Copy out the rows word for word, starting at the line that contains "Task: Open the [AP]" and going through the last row. Leave the pictures out of your copy.

---------------

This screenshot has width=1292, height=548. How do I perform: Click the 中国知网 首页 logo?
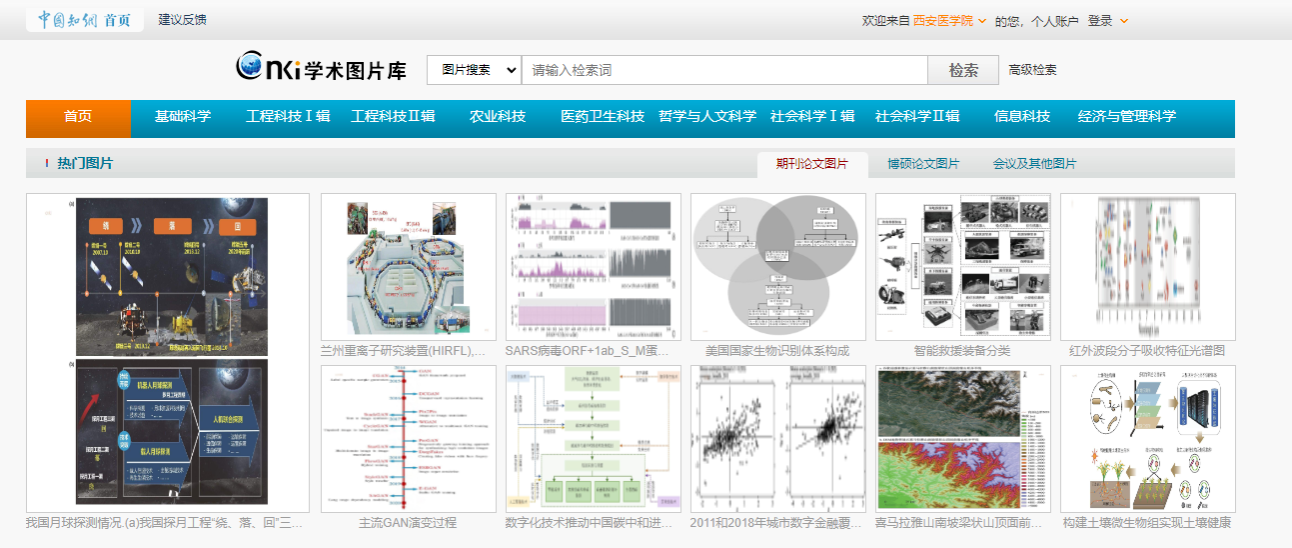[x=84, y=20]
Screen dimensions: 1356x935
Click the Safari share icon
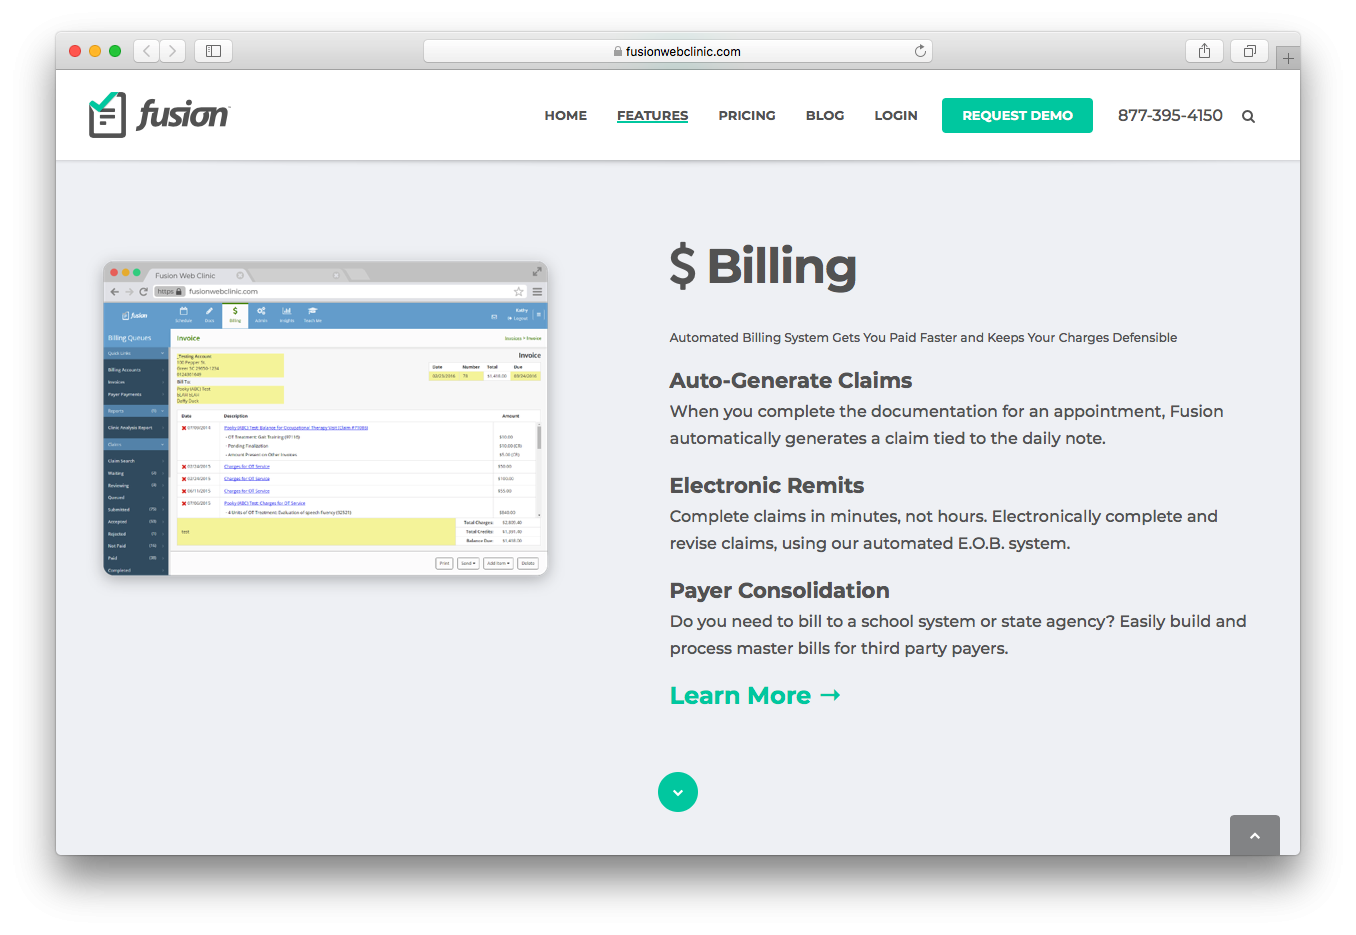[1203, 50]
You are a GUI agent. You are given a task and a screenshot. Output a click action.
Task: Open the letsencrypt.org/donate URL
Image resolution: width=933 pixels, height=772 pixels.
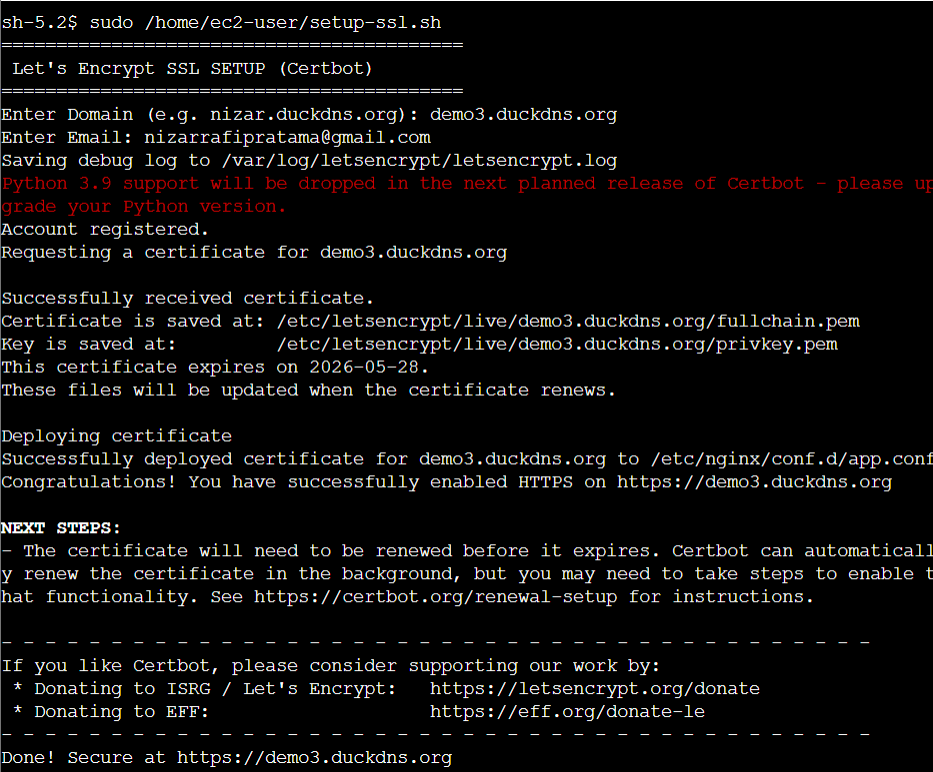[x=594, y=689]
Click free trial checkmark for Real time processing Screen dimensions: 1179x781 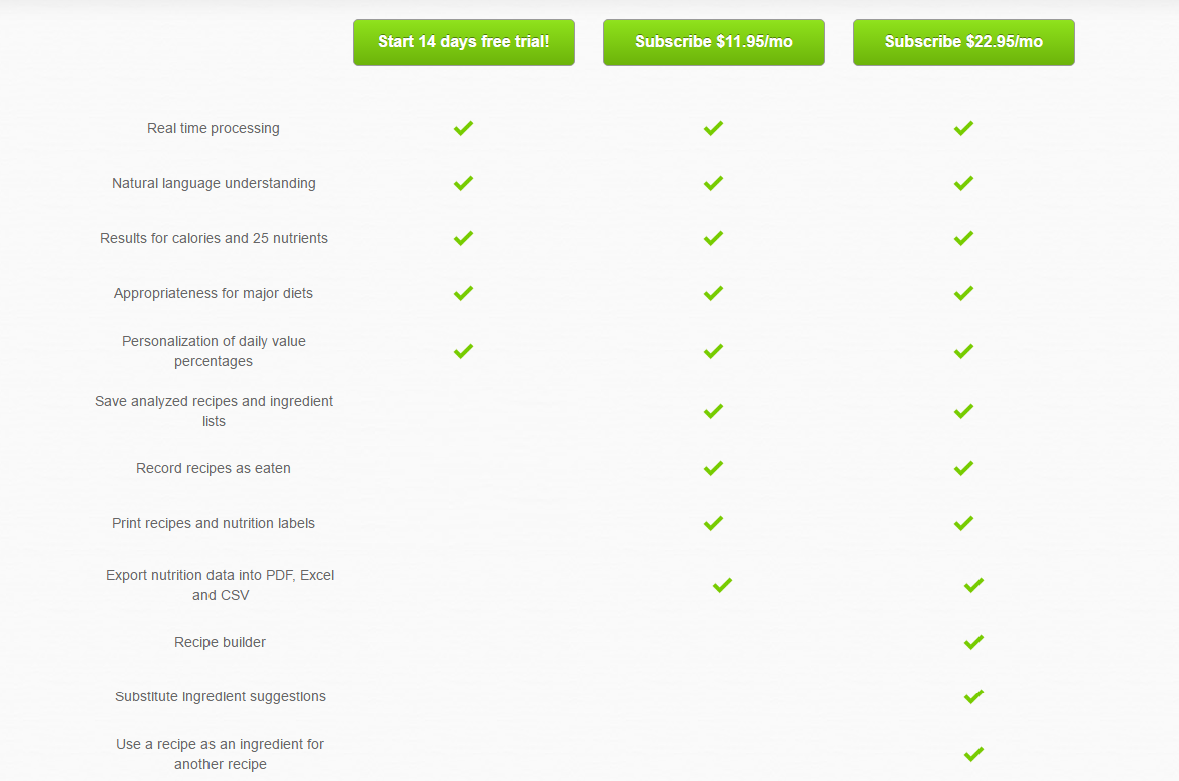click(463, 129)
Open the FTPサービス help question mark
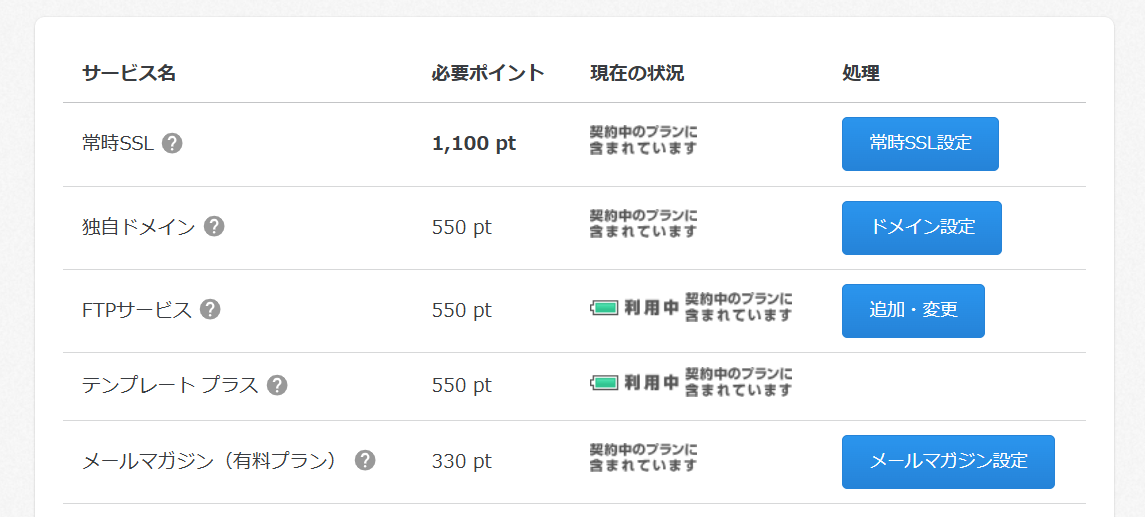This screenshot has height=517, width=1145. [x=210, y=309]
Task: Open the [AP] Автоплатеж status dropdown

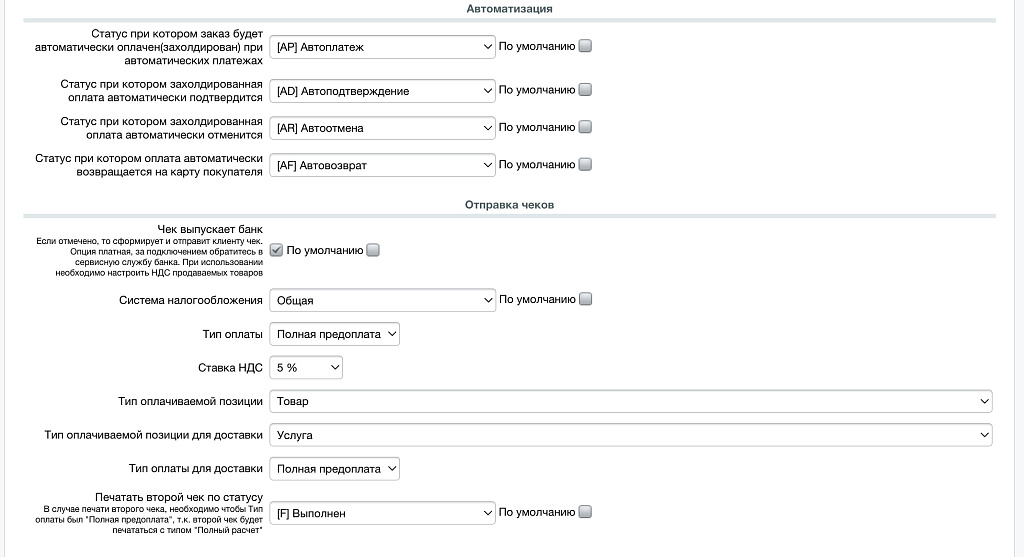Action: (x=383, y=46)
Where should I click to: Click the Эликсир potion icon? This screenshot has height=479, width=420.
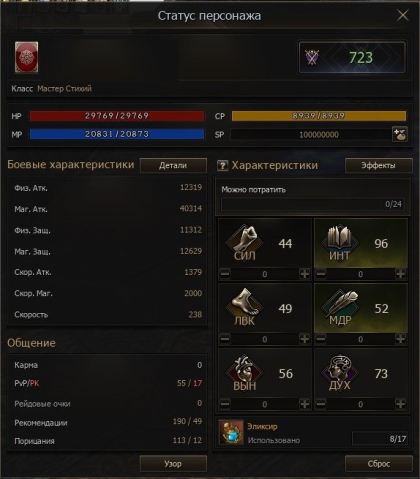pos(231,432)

---------------

▸ WRITTEN SOLUTION
Task: Open the [AP] Автоплатеж status dropdown

Action: (x=383, y=46)
Where should I click to: Click the Эликсир potion icon? This screenshot has height=479, width=420.
pos(231,432)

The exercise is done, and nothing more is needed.